ABSTRACT

Anyone wishing to understand Russian and Soviet sport soon runs into two intractable problems: the paucity of information in any language, including Russian, and the tendentious attempt to glorify or denigrate the subject matter in much of the writing. The same applies to China. In the West, articles and monographs have often focused on coercive facets of the ‘Big Red Sports Machine’. This is the case with the American author Henry Morton whose pioneering study, Soviet Sport (Morton 1963), offered the first extensive sociological analysis of sport as an integral aspect of Soviet ideology. Published at the height of the Cold War, Morton’s book reinforced the already popularly held Western myth of the Soviet sports machine. An example of how difficult it was to publish a serious study of Soviet sport may be gauged from my own experience: during the US-led campaign to boycott the Moscow 1980 Olympic Games, the British government under Margaret Thatcher slapped a ‘D-Notice’ on my book Soviet Sport: Background to the Olympics (Riordan 1980), in an attempt to prevent newspapers and magazines printing reviews of the book – which the government obviously thought too pro-Soviet. On the other side, Soviet historiography laboured under the Stalinist censorship of the

‘dark spots’ in Soviet sport, such as the security service sponsorship and financing of the dominant Dinamo Sports Club (also imposed on all other countries that came within Soviet political orbit), political interference, ethnic tension at sports events, the purges of top sports officials, the state preparation and dispensing of performance-enhancing drugs, etc. Ironically, in an interview with the then Sports Minister, Sergei Pavlov, in 1980, I was shown my own book on the history of Soviet sport, Sport in Soviet Society (Riordan 1977), translated into Russian, but for ‘a restricted readership’. There was no other source for Soviet people to learn about Soviet sport and its roots in pre-revolutionary Russian society.

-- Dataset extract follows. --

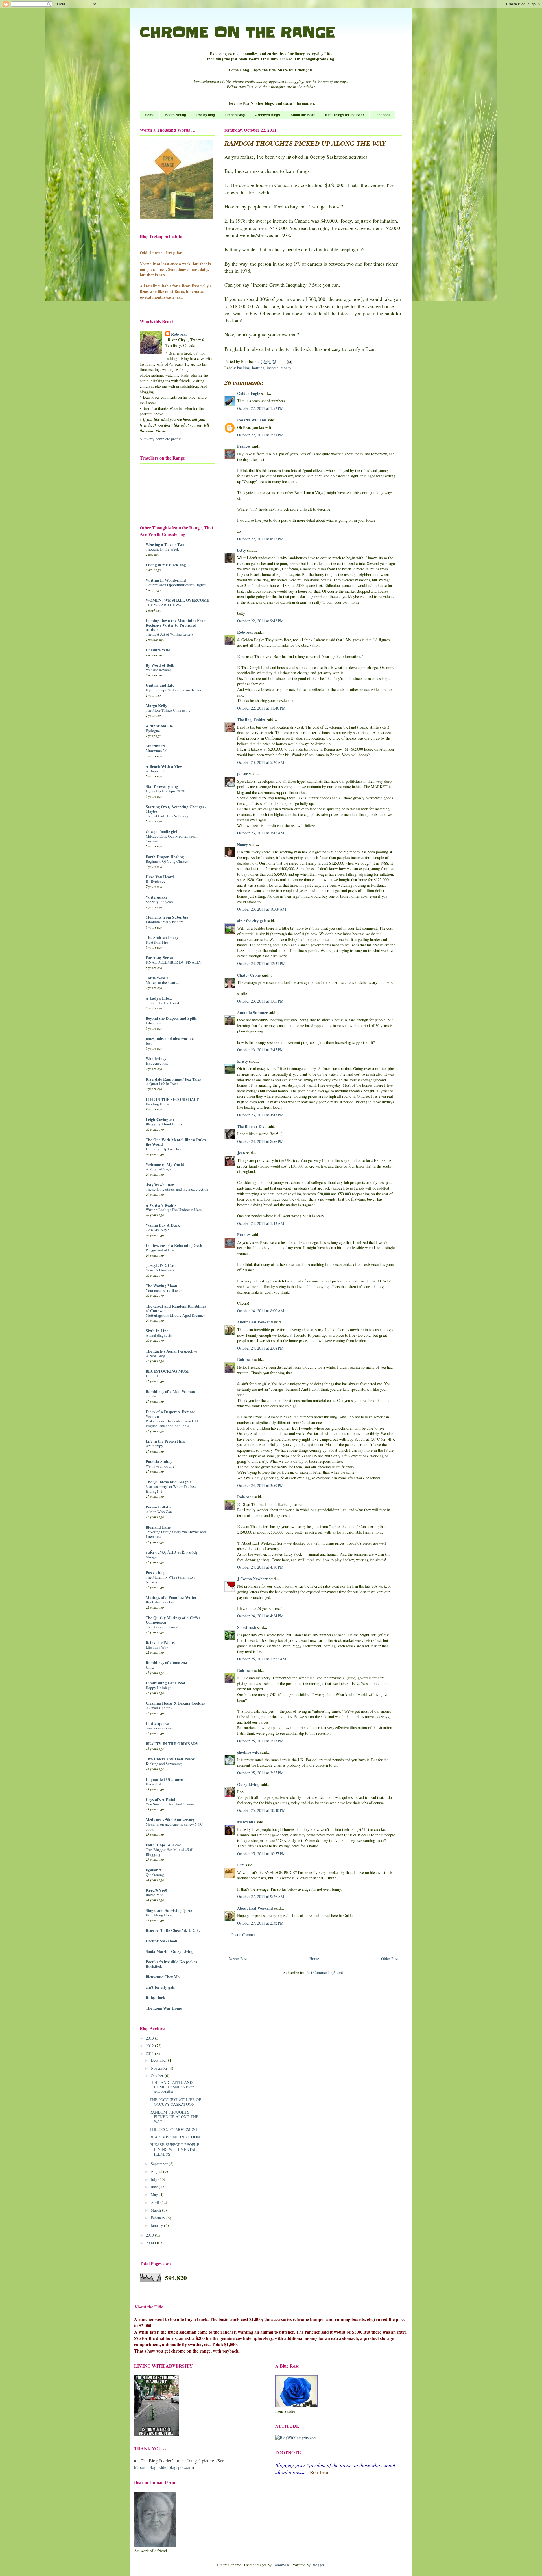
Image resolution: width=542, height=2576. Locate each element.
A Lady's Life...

Surprisingly, the Russian people are not much better served today. Although

Communism passed away at the end of 1991, no substantial book on Russian and Soviet sports history has been published in Russia. Instead, propagandist and sensationalist texts continue to appear, often written by the same sports bureaucrats who dominated sports history in Soviet times. See, for example, Vladimir Rodichenko, Olimpiyskaya ideya dlya Rossii [The Olympic Idea for Russia] (Rodichenko 1998). The author is Vice-President of the Russian Olympic Committee and, in Soviet times, was Deputy Sports Minister. At the same time, the new capitalist market contains a number of biographies of sports personalities (including of the football star, Eduard Streltsov, contentiously sentenced for rape in the late 1950s) and sensationalist exposures of the sinister side of Soviet sporting

activities, such as Mikhail Prozumenshchikov’s book, Bolshoi sport i bolshaya politika [Big-Time Sport and Big-Time Politics] (Prozumenshchikov 2004). An impassable barrier for most Western students of sport is language. Very few

Western sports scholars speak Russian (most speak only their native language). Western historians who do speak foreign languages have tended to regard sport as a non-serious area of research (as my old university professor used to say, ‘Sports research is something to do in your spare time, like wine-making’!). Happily, times are changing. Those sports historians who have devoted their research to Russian sport, working inside Russian society and in the archives, have discovered a rich heritage that, importantly, provides unique contributions to wider historical debates. For example, the American Robert Edelman has written of the novel role played by mass

spectator sport in a totalitarian society, thereby exposing the issues and debates surrounding the politics of popular culture. In his ground-breaking book, Serious Fun: A History of Spectator Sports in the USSR (Edelman 1993), he concentrates on the Soviet public’s consumption of sporting spectacles, what Soviet people chose to watch, not what the government tried to promote. In a more recent book, Mike O’Mahony, Sport in the USSR: Physical Culture – Visual Culture (Mahony 2006), examined Soviet sport as represented in the visual arts (mainly painting and sculpture), looking at the complex relationship between sport as an officially approved social practice and as a subject for cultural production. This emphasis on sport with these media highlights a significant departure fromWestern conventional practices. The major thrust of my own research has been sociological and political, emphasizing

the importance of sport for nation-building in modernizing societies. As I write in my preface to Soviet Sport: Background to the Olympics:

Western commercialised sports on the one hand and the gentlemanly dictum “sport for sport’s sake” on the other are often looked upon as entirely unsuitable (in modernising societies). Sport in… the Soviet Union is a serious business, with serious functions to perform: it is associated with health, hygiene, defence, patriotism, integration, productivity, international recognition, even nation-building. The Soviet experience of sports development may have more relevance to cultural revolutions in the emergent nations of Africa, Asia and Latin America than does our own.